SQL HowTo: write a while-loop directly in the query, or "Elementary three-way"

Periodically, the task of searching for related data by a set of keys arises, until we get the required total number of records.

The most "lifelike" example is to display 20 oldest problems, listed on the list of employees (for example, within the same department). For various managerial "dashboards" with brief summaries of areas of work, a similar topic is required quite often.

SQL HowTo: write a while-loop directly in the query, or "Elementary three-way"

In the article, we will consider the implementation on PostgreSQL of a β€œnaive” version of solving such a problem, a β€œsmarter” and very complex algorithm "loop" in SQL with an exit condition from the found data, which can be useful both for general development and for use in other similar cases.

Let's take a test dataset from previous article. So that the output records do not β€œjump” from time to time when the sorted values ​​match, extend the subject index by adding a primary key. At the same time, this will immediately give it uniqueness, and guarantees us the uniqueness of the sort order:

CREATE INDEX ON task(owner_id, task_date, id);
-- Π° старый - ΡƒΠ΄Π°Π»ΠΈΠΌ
DROP INDEX task_owner_id_task_date_idx;

As heard, and spelled

First, let's sketch out the simplest version of the request, passing the IDs of the performers array as input:

SELECT
  *
FROM
  task
WHERE
  owner_id = ANY('{1,2,4,8,16,32,64,128,256,512}'::integer[])
ORDER BY
  task_date, id
LIMIT 20;

SQL HowTo: write a while-loop directly in the query, or "Elementary three-way"
[look at explain.tensor.ru]

A bit sad - we ordered only 20 records, and Index Scan returned us 960 term, which then also had to be sorted ... And let's try to read less.

unnest + ARRAY

The first consideration that will help us - if we need total 20 sorted records, it is enough to read no more than 20 sorted in the same order for each key. Good, suitable index (owner_id, task_date, id) we have.

Let's use the same mechanism of extracting and "turning into columns" integral table entryas in last article. And also apply the convolution to an array using the function ARRAY():

WITH T AS (
  SELECT
    unnest(ARRAY(
      SELECT
        t
      FROM
        task t
      WHERE
        owner_id = unnest
      ORDER BY
        task_date, id
      LIMIT 20 -- ΠΎΠ³Ρ€Π°Π½ΠΈΡ‡ΠΈΠ²Π°Π΅ΠΌ Ρ‚ΡƒΡ‚...
    )) r
  FROM
    unnest('{1,2,4,8,16,32,64,128,256,512}'::integer[])
)
SELECT
  (r).*
FROM
  T
ORDER BY
  (r).task_date, (r).id
LIMIT 20; -- ... ΠΈ Ρ‚ΡƒΡ‚ - Ρ‚ΠΎΠΆΠ΅

SQL HowTo: write a while-loop directly in the query, or "Elementary three-way"
[look at explain.tensor.ru]

Oh, it's already much better! 40% faster and 4.5 times less data had to read.

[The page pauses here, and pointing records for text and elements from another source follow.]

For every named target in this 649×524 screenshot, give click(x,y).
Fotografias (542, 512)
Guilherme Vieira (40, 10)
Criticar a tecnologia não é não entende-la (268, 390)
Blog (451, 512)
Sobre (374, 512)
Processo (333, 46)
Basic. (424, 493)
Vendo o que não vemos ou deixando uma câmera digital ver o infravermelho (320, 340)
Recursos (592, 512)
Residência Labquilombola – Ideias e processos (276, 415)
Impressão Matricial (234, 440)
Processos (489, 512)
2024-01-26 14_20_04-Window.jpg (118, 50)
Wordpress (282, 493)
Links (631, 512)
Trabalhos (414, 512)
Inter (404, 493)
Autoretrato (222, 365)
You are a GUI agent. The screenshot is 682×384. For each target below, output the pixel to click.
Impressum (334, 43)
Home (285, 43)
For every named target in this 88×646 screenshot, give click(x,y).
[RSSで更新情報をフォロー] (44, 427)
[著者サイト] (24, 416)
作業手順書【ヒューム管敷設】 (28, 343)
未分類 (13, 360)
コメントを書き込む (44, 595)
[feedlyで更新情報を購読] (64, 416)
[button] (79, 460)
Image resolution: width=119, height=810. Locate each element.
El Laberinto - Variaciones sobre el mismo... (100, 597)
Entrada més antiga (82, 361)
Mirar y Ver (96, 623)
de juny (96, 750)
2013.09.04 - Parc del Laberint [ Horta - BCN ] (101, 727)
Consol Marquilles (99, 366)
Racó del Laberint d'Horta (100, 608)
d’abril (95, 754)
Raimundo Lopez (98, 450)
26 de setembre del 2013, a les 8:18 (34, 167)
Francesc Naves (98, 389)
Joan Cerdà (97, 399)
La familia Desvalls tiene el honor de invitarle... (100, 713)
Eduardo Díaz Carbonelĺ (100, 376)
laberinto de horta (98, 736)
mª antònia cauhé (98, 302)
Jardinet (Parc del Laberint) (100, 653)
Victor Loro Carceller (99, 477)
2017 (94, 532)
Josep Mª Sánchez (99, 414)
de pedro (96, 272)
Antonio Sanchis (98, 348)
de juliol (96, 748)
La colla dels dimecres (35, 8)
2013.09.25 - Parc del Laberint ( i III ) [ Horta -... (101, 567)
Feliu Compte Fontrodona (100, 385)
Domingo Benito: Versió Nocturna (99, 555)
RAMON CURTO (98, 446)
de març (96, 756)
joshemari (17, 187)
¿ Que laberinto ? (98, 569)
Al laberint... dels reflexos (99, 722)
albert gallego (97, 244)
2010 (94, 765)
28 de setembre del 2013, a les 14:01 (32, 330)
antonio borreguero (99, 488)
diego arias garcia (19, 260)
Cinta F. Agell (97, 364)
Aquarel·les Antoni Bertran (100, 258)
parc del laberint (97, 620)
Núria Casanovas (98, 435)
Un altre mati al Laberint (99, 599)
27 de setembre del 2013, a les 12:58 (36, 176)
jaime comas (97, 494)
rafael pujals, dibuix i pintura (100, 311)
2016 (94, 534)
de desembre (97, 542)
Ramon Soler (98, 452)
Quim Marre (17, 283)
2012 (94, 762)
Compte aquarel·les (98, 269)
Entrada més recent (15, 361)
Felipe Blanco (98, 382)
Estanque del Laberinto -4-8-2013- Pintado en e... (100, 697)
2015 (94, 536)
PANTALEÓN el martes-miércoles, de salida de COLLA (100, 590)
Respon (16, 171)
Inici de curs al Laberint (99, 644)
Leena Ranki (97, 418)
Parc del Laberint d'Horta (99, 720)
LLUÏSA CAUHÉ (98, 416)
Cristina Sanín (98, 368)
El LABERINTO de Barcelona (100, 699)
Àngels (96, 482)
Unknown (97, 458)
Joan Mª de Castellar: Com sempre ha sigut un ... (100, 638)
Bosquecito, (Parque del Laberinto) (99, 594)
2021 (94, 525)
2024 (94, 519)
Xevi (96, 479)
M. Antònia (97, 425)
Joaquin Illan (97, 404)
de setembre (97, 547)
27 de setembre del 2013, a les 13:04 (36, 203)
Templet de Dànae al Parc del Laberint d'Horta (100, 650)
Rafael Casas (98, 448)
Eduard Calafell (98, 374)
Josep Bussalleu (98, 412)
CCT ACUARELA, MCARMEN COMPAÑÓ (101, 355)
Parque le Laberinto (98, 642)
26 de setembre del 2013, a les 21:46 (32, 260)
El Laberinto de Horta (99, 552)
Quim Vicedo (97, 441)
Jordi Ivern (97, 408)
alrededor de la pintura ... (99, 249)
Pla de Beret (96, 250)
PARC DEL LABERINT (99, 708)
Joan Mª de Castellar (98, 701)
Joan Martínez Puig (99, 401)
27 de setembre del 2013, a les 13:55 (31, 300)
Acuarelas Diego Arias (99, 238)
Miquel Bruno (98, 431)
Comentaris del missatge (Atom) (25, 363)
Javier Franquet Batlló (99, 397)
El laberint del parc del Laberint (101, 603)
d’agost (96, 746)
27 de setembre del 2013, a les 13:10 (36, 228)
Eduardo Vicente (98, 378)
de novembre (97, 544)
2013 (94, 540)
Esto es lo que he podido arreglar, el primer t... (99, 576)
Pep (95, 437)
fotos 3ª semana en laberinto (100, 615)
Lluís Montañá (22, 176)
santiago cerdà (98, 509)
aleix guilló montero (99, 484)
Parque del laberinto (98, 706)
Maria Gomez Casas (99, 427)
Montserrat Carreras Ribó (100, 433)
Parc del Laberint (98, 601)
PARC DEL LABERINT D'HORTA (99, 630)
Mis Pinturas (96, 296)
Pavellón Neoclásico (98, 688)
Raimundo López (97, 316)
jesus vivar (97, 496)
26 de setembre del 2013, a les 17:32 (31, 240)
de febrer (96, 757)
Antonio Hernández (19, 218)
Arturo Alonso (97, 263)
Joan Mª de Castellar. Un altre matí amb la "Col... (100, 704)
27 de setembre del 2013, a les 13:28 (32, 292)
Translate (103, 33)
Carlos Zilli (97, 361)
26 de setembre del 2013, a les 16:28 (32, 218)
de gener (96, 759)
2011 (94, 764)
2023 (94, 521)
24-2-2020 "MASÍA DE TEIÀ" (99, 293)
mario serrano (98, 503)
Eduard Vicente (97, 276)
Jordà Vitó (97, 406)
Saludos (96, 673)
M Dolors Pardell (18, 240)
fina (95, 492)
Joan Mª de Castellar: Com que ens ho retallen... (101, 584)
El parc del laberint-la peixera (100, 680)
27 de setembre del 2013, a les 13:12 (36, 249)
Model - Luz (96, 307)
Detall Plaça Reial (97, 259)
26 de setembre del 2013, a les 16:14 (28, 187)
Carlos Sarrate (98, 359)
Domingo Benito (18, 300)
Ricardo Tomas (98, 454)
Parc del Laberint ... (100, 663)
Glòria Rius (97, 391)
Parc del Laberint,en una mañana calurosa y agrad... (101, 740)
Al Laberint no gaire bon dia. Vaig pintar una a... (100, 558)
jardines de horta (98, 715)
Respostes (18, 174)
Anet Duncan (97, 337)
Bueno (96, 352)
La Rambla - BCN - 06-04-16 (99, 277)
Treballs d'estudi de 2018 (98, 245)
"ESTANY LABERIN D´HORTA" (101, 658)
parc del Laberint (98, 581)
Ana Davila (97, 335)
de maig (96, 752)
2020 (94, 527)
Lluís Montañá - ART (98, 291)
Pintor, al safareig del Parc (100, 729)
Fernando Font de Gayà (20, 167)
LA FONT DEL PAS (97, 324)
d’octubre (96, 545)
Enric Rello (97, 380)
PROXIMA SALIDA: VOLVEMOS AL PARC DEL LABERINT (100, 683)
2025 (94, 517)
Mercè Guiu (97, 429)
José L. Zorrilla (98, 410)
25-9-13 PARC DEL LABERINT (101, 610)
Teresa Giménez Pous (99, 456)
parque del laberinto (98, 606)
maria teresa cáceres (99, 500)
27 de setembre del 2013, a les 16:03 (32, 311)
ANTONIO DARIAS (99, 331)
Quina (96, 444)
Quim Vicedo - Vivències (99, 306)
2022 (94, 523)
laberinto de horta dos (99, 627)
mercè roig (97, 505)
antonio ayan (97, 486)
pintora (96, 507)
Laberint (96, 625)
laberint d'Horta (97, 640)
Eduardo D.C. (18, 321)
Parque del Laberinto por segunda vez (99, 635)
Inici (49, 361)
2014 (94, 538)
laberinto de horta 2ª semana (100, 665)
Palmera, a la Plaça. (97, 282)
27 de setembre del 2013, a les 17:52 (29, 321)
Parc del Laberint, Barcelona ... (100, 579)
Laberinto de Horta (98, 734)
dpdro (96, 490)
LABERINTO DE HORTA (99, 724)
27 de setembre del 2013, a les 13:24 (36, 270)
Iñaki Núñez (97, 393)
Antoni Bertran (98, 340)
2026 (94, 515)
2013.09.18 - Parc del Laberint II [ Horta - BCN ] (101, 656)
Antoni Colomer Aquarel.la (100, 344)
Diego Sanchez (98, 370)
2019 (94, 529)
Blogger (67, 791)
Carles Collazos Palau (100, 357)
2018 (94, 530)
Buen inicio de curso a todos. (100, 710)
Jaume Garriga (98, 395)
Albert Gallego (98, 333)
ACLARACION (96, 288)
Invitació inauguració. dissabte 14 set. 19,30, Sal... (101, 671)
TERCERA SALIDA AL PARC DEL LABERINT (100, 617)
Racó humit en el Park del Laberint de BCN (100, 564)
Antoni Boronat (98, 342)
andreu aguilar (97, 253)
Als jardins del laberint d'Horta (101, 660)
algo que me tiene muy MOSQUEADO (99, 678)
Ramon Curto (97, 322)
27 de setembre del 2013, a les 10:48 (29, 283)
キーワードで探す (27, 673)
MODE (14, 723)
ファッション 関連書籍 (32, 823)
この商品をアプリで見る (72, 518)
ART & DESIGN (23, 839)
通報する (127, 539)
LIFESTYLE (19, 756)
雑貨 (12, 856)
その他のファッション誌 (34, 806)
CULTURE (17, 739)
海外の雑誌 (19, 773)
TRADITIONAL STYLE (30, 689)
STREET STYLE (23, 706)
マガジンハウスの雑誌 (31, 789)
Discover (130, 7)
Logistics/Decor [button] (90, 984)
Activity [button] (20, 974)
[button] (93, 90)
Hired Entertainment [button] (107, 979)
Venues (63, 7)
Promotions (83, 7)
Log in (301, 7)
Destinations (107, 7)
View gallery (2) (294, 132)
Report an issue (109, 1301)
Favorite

Materialization of table records via CTEI will note that in Π½Π΅ΠΊΠΎΡ‚ΠΎΡ€Ρ‹Ρ… случаях an attempt to immediately work with the record fields after searching for it in a subquery, without β€œwrapping” in a CTE, can lead to "multiplication" InitPlan proportional to the number of these same fields:

SELECT
  ((
    SELECT
      t
    FROM
      task t
    WHERE
      owner_id = 1
    ORDER BY
      task_date, id
    LIMIT 1
  ).*);

Result  (cost=4.77..4.78 rows=1 width=16) (actual time=0.063..0.063 rows=1 loops=1)
  Buffers: shared hit=16
  InitPlan 1 (returns $0)
    ->  Limit  (cost=0.42..1.19 rows=1 width=48) (actual time=0.031..0.032 rows=1 loops=1)
          Buffers: shared hit=4
          ->  Index Scan using task_owner_id_task_date_id_idx on task t  (cost=0.42..387.57 rows=500 width=48) (actual time=0.030..0.030 rows=1 loops=1)
                Index Cond: (owner_id = 1)
                Buffers: shared hit=4
  InitPlan 2 (returns $1)
    ->  Limit  (cost=0.42..1.19 rows=1 width=48) (actual time=0.008..0.009 rows=1 loops=1)
          Buffers: shared hit=4
          ->  Index Scan using task_owner_id_task_date_id_idx on task t_1  (cost=0.42..387.57 rows=500 width=48) (actual time=0.008..0.008 rows=1 loops=1)
                Index Cond: (owner_id = 1)
                Buffers: shared hit=4
  InitPlan 3 (returns $2)
    ->  Limit  (cost=0.42..1.19 rows=1 width=48) (actual time=0.008..0.008 rows=1 loops=1)
          Buffers: shared hit=4
          ->  Index Scan using task_owner_id_task_date_id_idx on task t_2  (cost=0.42..387.57 rows=500 width=48) (actual time=0.008..0.008 rows=1 loops=1)
                Index Cond: (owner_id = 1)
                Buffers: shared hit=4"
  InitPlan 4 (returns $3)
    ->  Limit  (cost=0.42..1.19 rows=1 width=48) (actual time=0.009..0.009 rows=1 loops=1)
          Buffers: shared hit=4
          ->  Index Scan using task_owner_id_task_date_id_idx on task t_3  (cost=0.42..387.57 rows=500 width=48) (actual time=0.009..0.009 rows=1 loops=1)
                Index Cond: (owner_id = 1)
                Buffers: shared hit=4

The same record was β€œsearched” 4 times… Until PostgreSQL 11, this behavior occurs regularly, and the solution is to β€œwrap” in a CTE, which is an unconditional boundary for the optimizer in these versions.

recursive accumulator

In the previous version, in total, we read 200 term for the sake of the necessary 20. Already not 960, but even less - is it possible?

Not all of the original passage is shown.